Exercise description: Find "Open the Sources tab", then copy its line and every later line of the entries exactly through the end, leaving all pictures out.

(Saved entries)
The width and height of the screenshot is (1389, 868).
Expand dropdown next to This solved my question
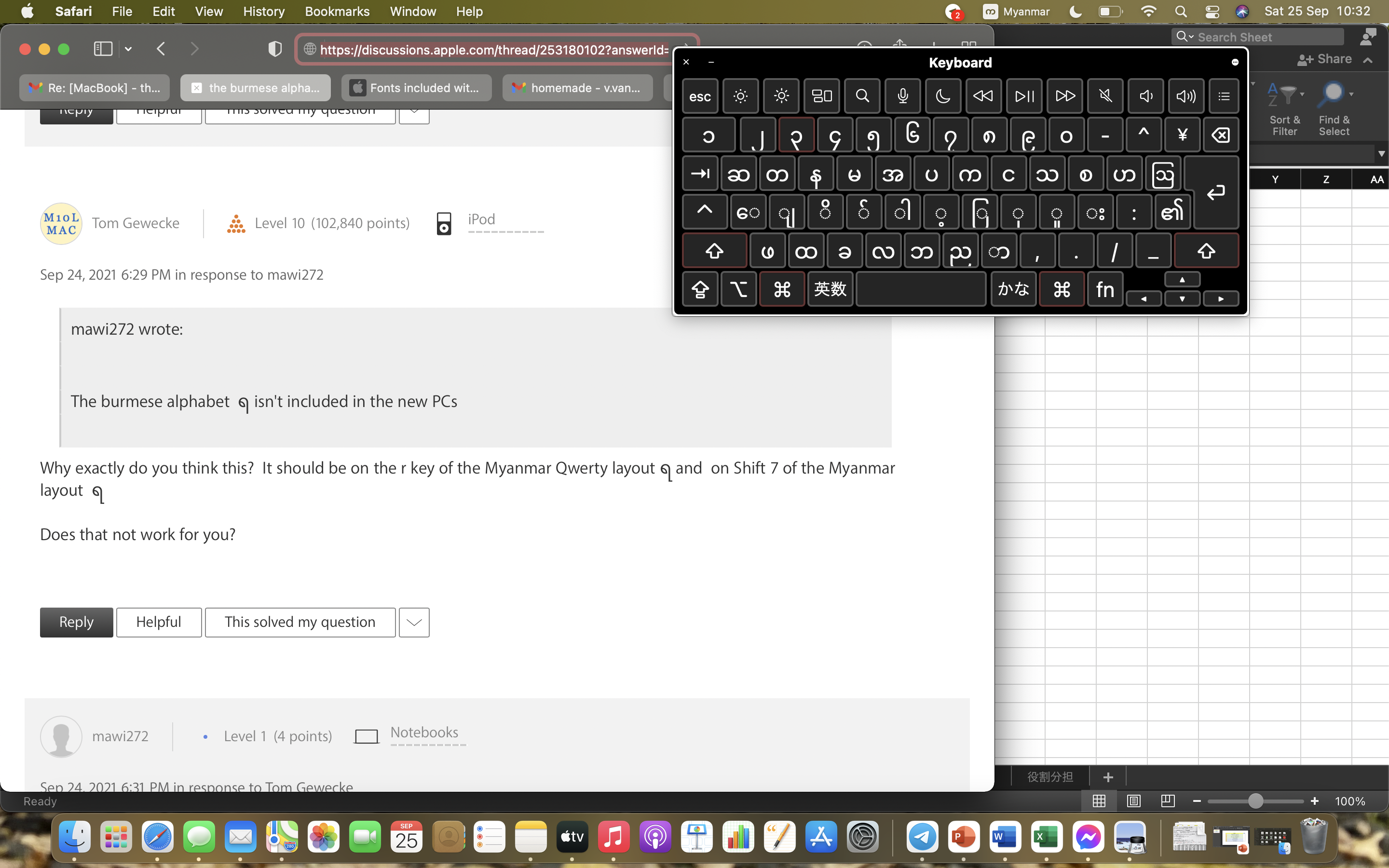click(x=414, y=622)
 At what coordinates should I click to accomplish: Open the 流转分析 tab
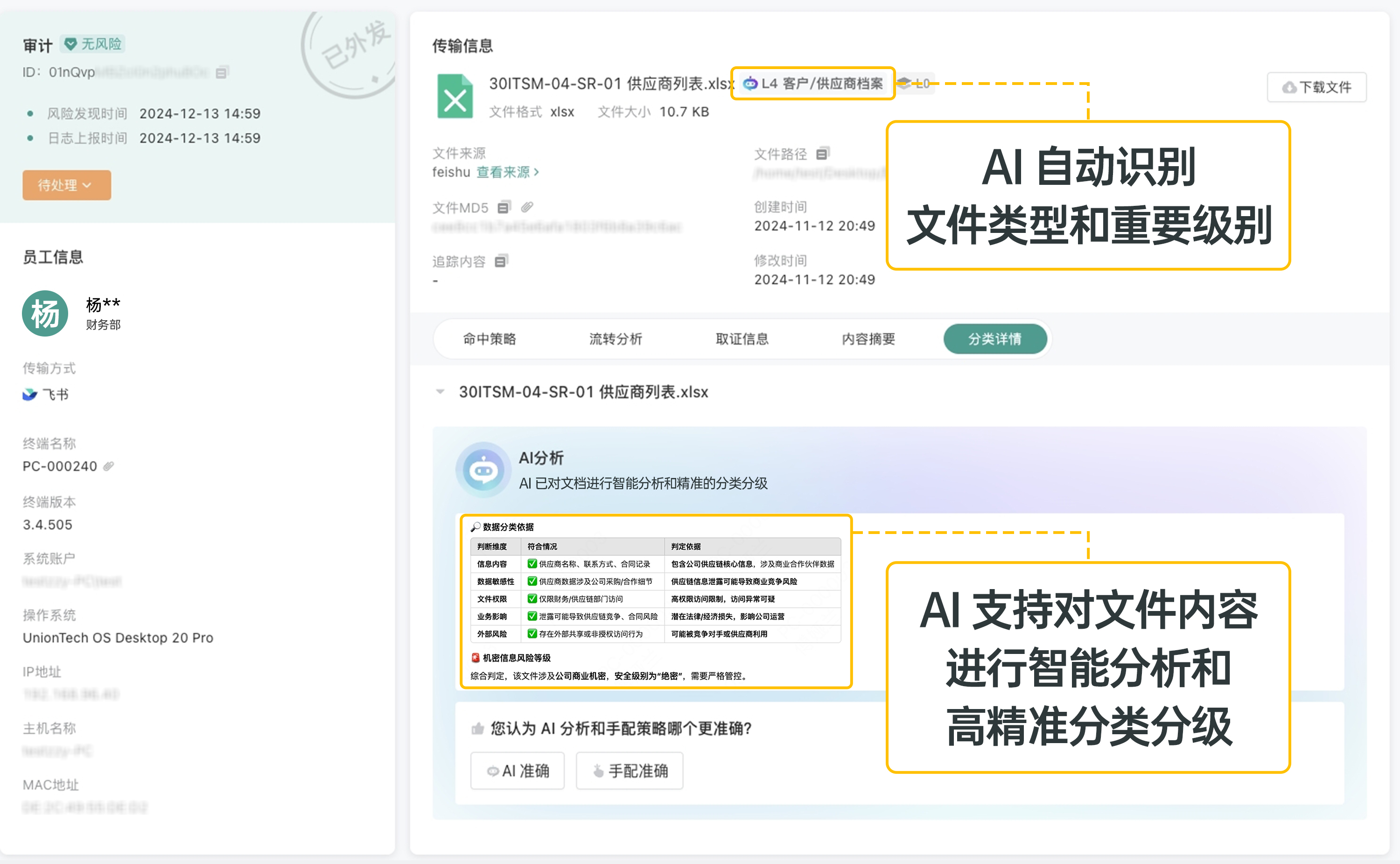click(x=616, y=339)
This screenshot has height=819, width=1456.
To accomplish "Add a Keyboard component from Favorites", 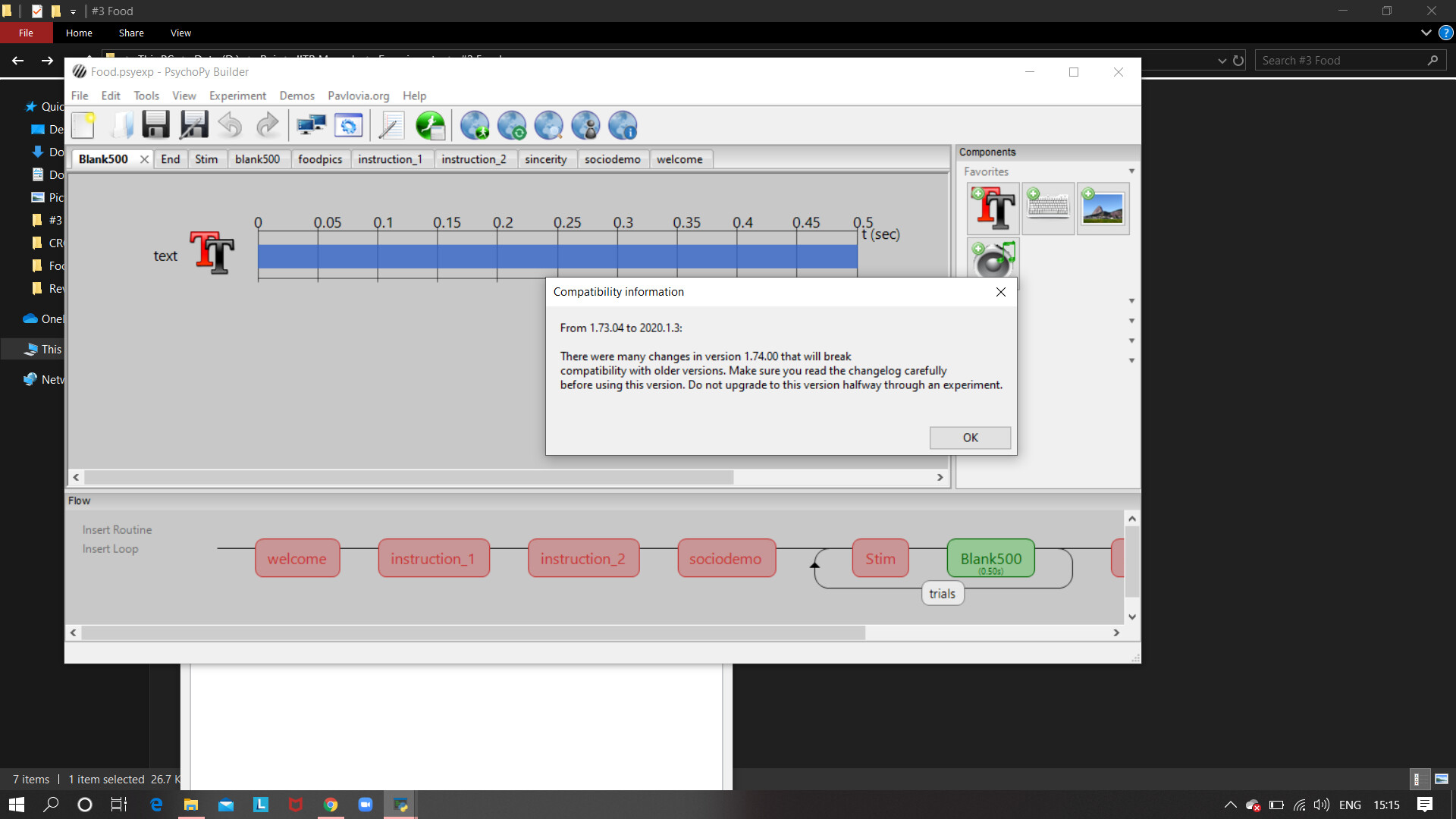I will 1048,208.

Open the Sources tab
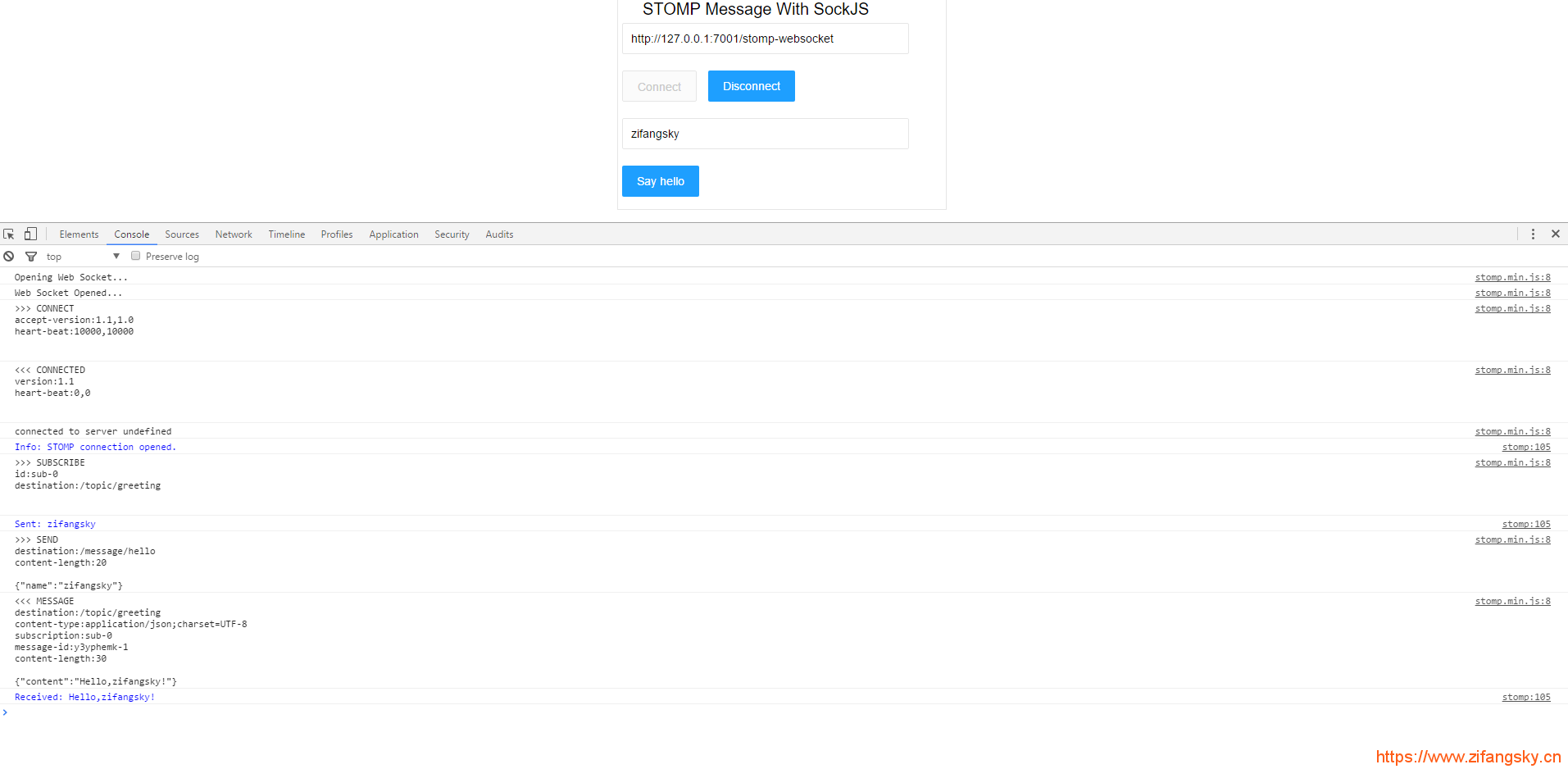181,234
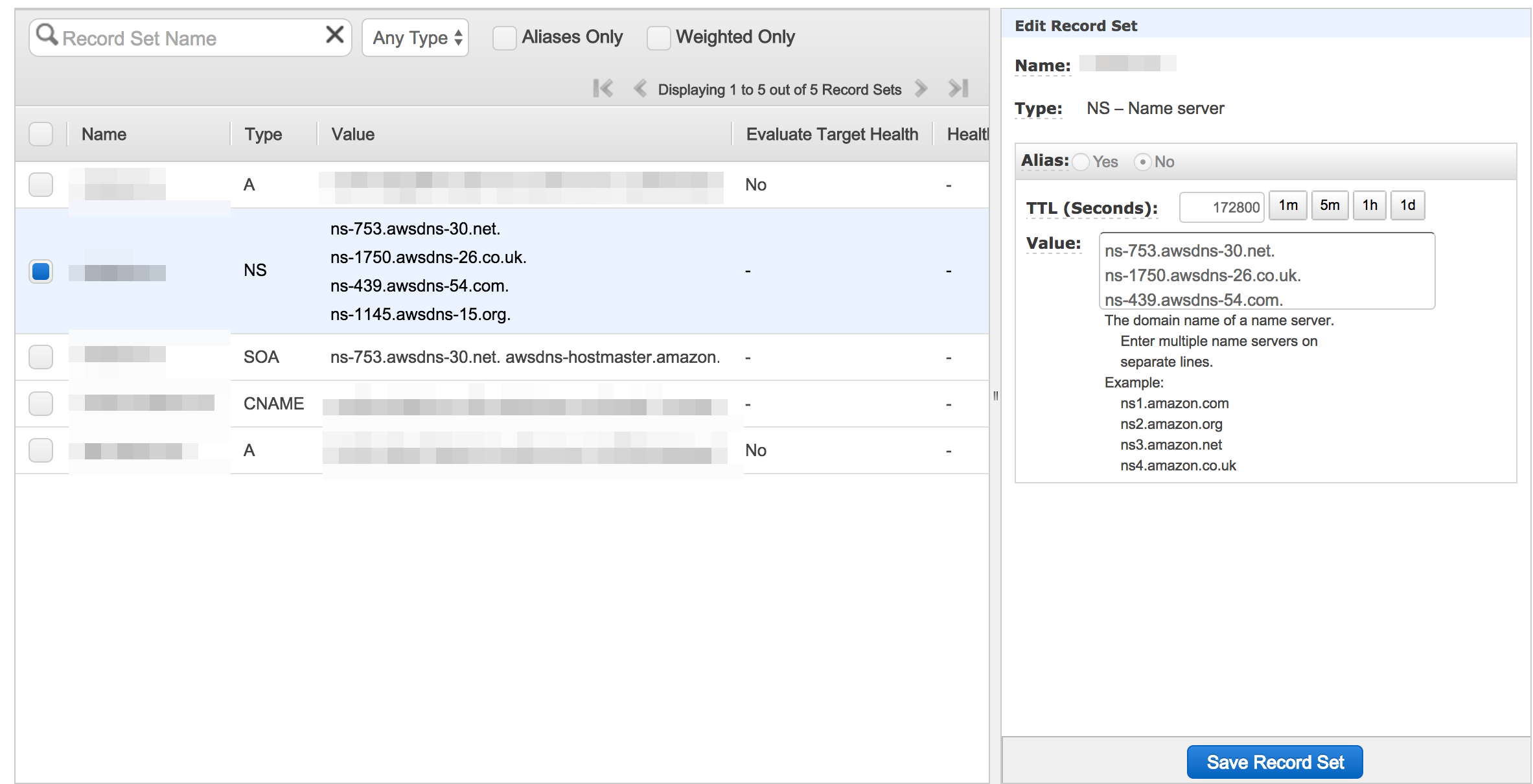This screenshot has width=1533, height=784.
Task: Open the Any Type dropdown
Action: [x=415, y=38]
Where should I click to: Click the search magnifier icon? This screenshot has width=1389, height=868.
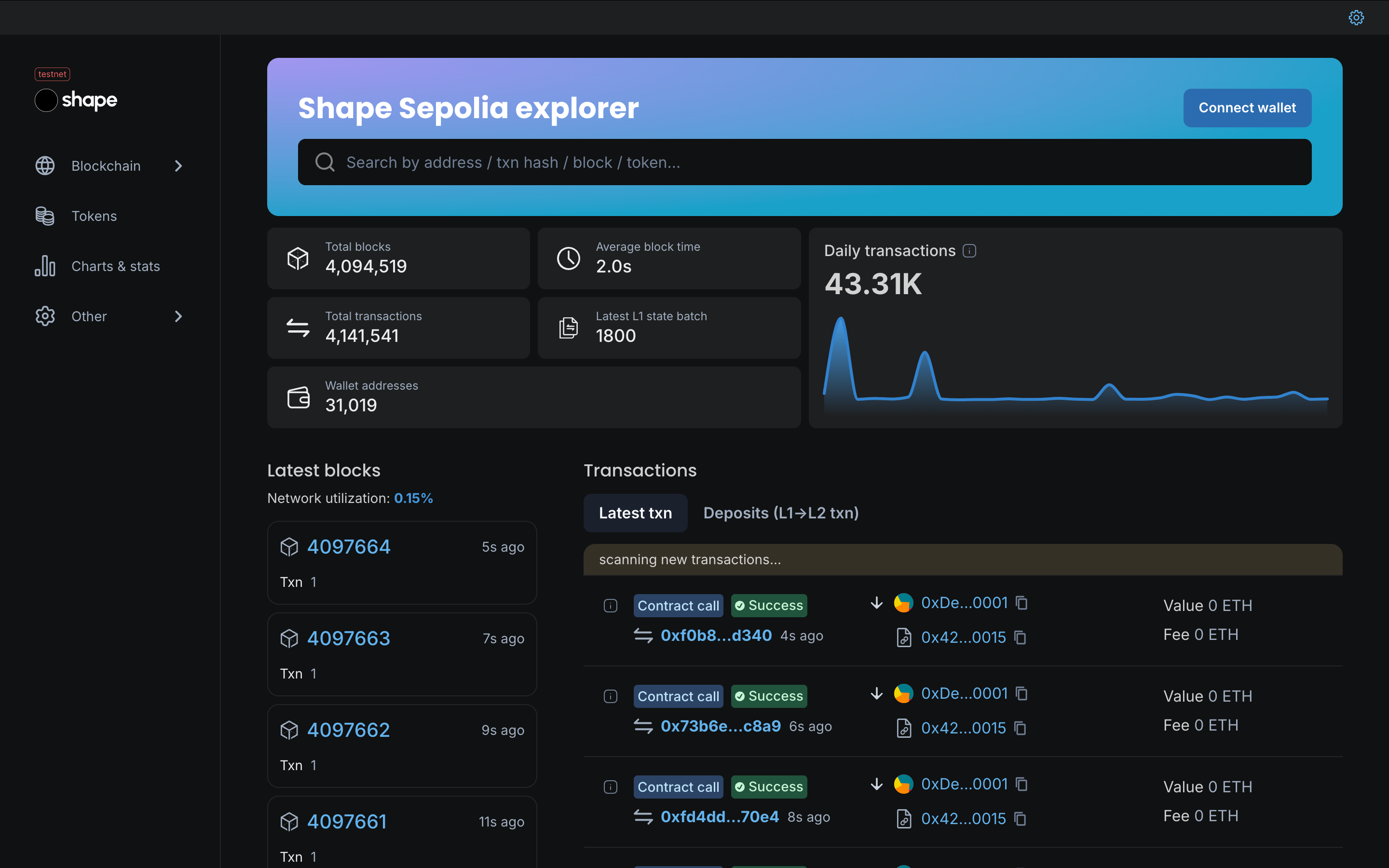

Solution to the problem:
Open the Sources tab
181,234
This screenshot has width=1533, height=784.
Task: Open the Any Type dropdown
Action: [x=415, y=38]
Where should I click to: Click the search magnifier icon? This screenshot has width=1389, height=868.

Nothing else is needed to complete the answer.